Ubuntu – How to add a system call to the Linux Kernel

kernelprogramming

I'm currently reading Operating System Concepts 7th edition by Silberschartz, Galvin and Gagne. At the end of chapter 2, there is an exercise "Add a system call to the Linux Kernel". Unfortunately, I realized the directory structure that the authors used is completely different with Ubuntu's one. For example, the authors referred to "/usr/src/linux-2.x/include/asm-i386/unistd.h", but on my machine, they are:

  • /usr/src/linux-headers-2.6.38-10
  • /usr/src/linux-headers-2.6.38-10-generic

And inside this folder, I couldn't find anything called "asm-i386" :(. I wonder is there a documentation specified for Ubuntu? Any suggestion would be greatly appreciated.

Thank you,

Best Answer

Ubuntu doesn't do anything special. Your first difficulty is that you don't have the kernel source installed, only kernel headers. The authors are describing a system with a copy of the kernel source in /usr/src/linux-2.x. If you're only compiling external modules, the headers, which are what you see on your system, are enough. Ubuntu ships kernel headers for that purpose in the linux-headers-* packages (which you would normally install via the dependency from the linux-headers-generic Install linux-headers-generic metapackage). If you need the whole source, get a compressed archive from the linux-source-2.6 Install linux-source-2.6 binary package.

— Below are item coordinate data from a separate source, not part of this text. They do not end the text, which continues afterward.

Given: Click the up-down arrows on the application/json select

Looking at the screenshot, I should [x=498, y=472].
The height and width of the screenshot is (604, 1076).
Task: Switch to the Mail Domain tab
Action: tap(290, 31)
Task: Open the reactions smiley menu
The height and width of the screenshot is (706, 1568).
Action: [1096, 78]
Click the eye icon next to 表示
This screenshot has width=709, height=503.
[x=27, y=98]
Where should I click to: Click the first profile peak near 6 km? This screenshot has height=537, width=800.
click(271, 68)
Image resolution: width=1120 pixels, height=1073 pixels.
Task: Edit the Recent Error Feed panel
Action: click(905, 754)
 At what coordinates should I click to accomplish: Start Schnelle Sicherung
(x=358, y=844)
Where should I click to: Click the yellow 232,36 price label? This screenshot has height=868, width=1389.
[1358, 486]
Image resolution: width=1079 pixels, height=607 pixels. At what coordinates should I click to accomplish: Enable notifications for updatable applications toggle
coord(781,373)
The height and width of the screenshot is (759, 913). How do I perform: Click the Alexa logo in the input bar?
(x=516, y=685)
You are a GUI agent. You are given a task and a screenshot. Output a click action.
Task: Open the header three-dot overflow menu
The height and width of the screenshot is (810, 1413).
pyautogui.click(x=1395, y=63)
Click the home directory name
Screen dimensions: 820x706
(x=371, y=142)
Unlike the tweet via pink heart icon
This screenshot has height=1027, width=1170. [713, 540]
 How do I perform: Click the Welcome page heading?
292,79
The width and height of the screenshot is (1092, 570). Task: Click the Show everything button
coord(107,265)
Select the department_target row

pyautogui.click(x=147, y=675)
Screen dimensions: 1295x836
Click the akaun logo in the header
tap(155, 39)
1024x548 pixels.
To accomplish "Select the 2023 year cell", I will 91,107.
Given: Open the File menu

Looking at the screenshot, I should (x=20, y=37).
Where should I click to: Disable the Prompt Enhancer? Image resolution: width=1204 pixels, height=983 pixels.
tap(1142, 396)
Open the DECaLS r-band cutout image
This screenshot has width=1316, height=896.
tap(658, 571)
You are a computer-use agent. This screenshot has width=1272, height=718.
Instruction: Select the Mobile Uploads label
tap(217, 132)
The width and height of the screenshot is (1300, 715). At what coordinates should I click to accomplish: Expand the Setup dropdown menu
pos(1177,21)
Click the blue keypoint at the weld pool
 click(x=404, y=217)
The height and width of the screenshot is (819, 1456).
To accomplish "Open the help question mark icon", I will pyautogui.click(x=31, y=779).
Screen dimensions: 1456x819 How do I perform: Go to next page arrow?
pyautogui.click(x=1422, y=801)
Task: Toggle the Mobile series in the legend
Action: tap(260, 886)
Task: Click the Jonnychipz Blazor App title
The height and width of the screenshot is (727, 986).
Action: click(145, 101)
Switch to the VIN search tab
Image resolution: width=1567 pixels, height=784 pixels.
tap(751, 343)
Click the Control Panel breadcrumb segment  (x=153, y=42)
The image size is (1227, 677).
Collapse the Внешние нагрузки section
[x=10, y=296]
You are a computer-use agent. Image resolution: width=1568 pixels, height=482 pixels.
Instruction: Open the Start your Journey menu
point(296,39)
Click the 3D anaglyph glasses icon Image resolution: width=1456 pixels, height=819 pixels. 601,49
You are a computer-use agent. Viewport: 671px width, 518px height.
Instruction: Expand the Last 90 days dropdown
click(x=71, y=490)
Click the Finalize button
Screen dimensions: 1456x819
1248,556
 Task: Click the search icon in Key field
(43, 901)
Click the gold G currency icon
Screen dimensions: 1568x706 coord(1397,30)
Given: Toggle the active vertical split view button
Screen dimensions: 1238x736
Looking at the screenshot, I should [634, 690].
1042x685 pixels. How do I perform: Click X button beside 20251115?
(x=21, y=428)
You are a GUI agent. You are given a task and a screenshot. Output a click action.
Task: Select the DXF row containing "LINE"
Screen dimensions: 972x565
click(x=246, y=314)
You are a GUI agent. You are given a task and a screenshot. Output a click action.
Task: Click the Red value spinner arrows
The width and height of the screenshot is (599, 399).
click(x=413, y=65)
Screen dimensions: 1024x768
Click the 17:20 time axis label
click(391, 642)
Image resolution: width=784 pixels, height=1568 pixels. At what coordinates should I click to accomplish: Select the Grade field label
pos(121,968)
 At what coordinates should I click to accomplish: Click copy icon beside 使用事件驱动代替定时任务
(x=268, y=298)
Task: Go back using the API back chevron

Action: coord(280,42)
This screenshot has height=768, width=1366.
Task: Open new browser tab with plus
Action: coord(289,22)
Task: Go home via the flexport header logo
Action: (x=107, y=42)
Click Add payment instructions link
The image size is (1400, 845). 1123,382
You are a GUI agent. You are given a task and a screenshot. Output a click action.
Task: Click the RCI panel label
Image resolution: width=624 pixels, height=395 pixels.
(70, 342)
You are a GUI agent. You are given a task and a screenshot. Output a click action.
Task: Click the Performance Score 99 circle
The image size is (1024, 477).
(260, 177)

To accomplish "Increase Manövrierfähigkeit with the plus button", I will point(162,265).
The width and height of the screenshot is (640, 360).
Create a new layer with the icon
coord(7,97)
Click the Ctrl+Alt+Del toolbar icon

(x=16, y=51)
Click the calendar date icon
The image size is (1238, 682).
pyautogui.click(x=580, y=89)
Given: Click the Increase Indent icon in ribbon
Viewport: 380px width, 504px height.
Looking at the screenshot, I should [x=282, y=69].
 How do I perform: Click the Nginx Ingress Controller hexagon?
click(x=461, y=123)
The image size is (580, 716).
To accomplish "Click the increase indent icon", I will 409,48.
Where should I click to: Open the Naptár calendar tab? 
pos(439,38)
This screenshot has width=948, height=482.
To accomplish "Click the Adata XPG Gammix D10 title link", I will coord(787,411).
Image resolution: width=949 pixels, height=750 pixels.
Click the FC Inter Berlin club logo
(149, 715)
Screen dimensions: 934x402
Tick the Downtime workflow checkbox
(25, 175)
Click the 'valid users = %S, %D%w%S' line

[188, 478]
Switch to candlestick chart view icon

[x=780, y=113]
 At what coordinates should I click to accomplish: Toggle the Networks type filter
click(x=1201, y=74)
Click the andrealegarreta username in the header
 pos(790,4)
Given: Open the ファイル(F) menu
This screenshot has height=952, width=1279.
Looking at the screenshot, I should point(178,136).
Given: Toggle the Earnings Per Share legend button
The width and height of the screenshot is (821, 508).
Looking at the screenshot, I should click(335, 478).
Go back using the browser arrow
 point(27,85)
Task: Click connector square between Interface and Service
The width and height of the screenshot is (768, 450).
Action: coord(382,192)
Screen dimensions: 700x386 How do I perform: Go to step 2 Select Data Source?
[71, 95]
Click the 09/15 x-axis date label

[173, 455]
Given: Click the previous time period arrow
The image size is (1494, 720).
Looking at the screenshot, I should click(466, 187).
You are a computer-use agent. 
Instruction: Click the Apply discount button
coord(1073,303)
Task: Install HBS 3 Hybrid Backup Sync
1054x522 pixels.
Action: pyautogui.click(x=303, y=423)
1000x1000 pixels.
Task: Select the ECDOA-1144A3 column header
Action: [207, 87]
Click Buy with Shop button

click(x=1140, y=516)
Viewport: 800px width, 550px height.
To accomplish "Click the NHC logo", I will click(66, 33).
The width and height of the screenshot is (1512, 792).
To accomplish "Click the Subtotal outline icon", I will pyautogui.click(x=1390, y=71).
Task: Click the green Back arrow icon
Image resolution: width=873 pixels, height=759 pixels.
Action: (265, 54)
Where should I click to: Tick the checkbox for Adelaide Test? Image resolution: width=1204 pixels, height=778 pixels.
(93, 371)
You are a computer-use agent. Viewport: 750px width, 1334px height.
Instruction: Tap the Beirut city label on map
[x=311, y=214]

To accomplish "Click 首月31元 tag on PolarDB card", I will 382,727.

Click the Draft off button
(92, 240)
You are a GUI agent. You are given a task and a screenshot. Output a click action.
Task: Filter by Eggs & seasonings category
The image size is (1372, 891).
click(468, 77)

Another thing is that the directory structure has changed a little over time; architecture-dependent headers moved from include/asm-$ARCH to arch/$ARCH/include/asm. Furthermore the i386 and x86_64 architectures were merged into a unified x86 in 2.6.24. (More details here.) So you now need to look in arch/x86/include rather than include/asm-i386.

Here are a few useful resources for Linux kernel hackers:

  • Linux Device Drivers (LDD3)
  • LWN (news about Linux, including many technical articles about the kernel by one of the authors of LDD)
  • LXR to browse and search the kernel source
  • LKML (the Linux kernel mailing list), Stack Overflow to ask questions about the kernel and kernel development

And also read this thread on Unix & Linux, which explains how to locate the implementation of an existing syscall.